**Text to read:**
..........
THE BLUEST EYE
by Toni Morrison

"Quiet as it's kept, there were no marigolds in the fall of 1941."  This sentence sets the moving stage for The Bluest Eye, a sorrowful play of prayers and suffering.  Morrison exposes her story on the first page in the exposition: "We thought, at the time, that because Pecola was having her father's baby that the marigolds did not grow."  The narrator, Claudia MacTeer, says.  "There is really nothing more to say-except why.  But since it is difficult to handle, one must take refuge in how."

Autumn
The year begins with an inspection of life from a young girl named Claudia.  She lives with her mother and father and her older sister Frieda.  Claudia shows the love that her family has for her when she becomes ill and has to be taken care of.  But she soon recovers and tells us of the other things that happened in August.  A man named Mr. Henry Washington came to live with the family as a roomer.  He was a nice older man that liked to entertain the girls with treats and tricks.  Also in that time, a little girl named Pecola Breedlove came to live with the MacTeers' for a short time.  Her father, Cholly "that old Dog" Breedlove had burned up his house and beat his wife, so the county placed Pecola with the MacTeers until the family got back together.  Mrs. Breedlove was staying with the family she worked for; Pecola's brother, Sammy was with some relatives; and Cholly was in jail.  Claudia reminisces about how she hates all things blond haired and blue eyed.  Including dolls, movie stars, and even real little white girls.  It is also while staying with the MacTeers that Pecola gets her first menstrual period.  "Is it true that I can have a baby now?", Pecola says.  "Sure you can.", Frieda tells her.
..........
**Raw data:**
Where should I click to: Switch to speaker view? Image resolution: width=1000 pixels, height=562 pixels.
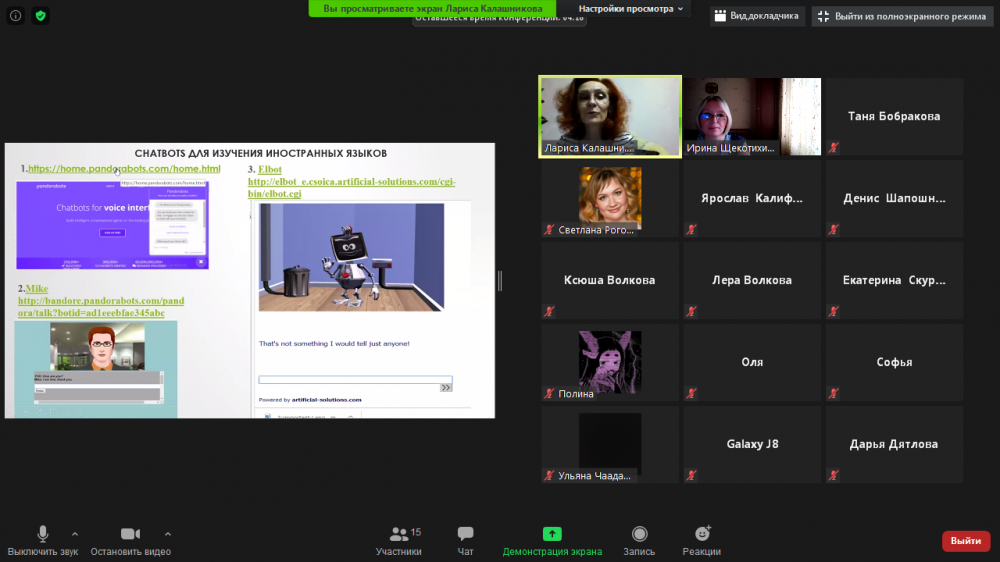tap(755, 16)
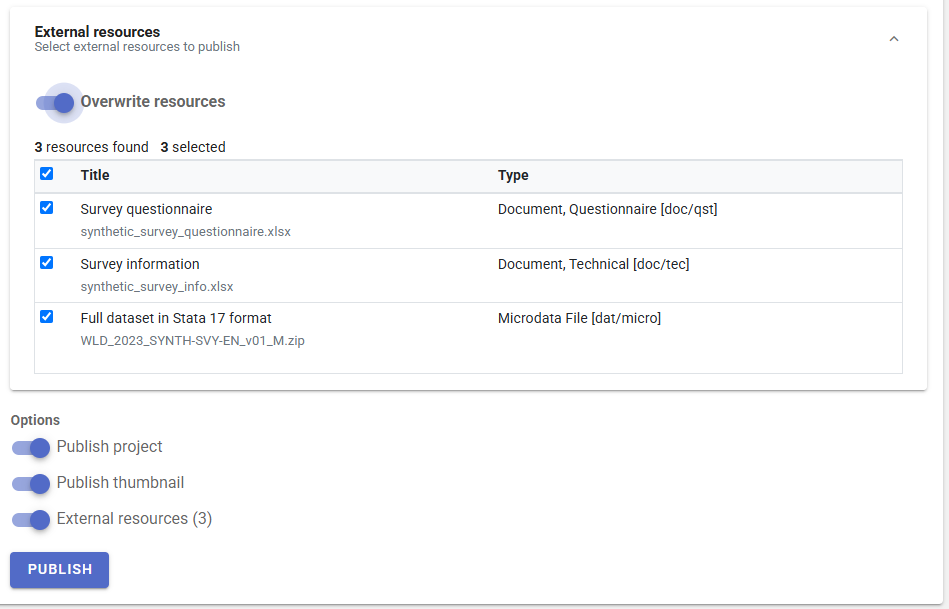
..........
**Stated task 1:** Name every person the summary of The Bluest Eye says lived in the MacTeer household during the Autumn section, including any who stayed only for a while.
**Stated task 2:** In the summary of The Bluest Eye, what did Cholly Breedlove do that led the county to place Pecola with the MacTeers?
**Stated task 3:** Continue the summary of The Bluest Eye from its last sentence.

**Exercise answer 1:** Claudia MacTeer, her mother, her father, her older sister Frieda, Mr. Henry Washington, and Pecola Breedlove.

**Exercise answer 2:** He burned up his house and beat his wife.

**Exercise answer 3:**
 Pecola and her family lived above an old abandoned store on Thirty-fifth Street in Lorain, Ohio.  The narrator says that it is a place they lived because they were poor, black, and considered themselves ugly.  Cholly and Mrs. Breedlove fought regularly, and was "paralleled only by their lovemaking".  Sammy was known to run away but Pecola could only watch and hope for death.  Or for something only God could grant, blue eyes for a black girl.  Pecola prays for blue eyes so the children at school will not make fun of her, so the teacher will call on her, and her parents would love her because she would not be ugly.  Above Pecola's apartment live three prostitutes: China, Poland, and Miss Marie.  "Pecola loved them, visited them, and ran their errands.  They, in turn, did not despise her."

Winter
"Winter tightened our heads with a band of cold and melted our eyes."  This season introduces a character named Maureen Peal.  "Disrupter of the seasons", as the narrator calls her, she is white and rich.  "It was a false spring day" when Maureen says she will walk home with Claudia, Frieda, and Pecola.  Frieda had to stop the boys of the school from relentlessly teasing Pecola before they could leave the playground.  To Claudia's and Frieda's surprise, Maureen buys Pecola some ice cream, only to humiliate her as much as the boys did earlier.  On their way home, Claudia and Frieda get another surprise when they see their roomer, Mr. Henry kissing the hand of Miss Marie (The Maginot Line) and shows a side of himself they never suspected and later discover.  This chapter also introduces us to two more characters who torture Pecola.  Geraldine, a black woman who wants to be white, and her spoiled son Junior, caste a another shade of gray on Pecola's shadow, making it all the more black.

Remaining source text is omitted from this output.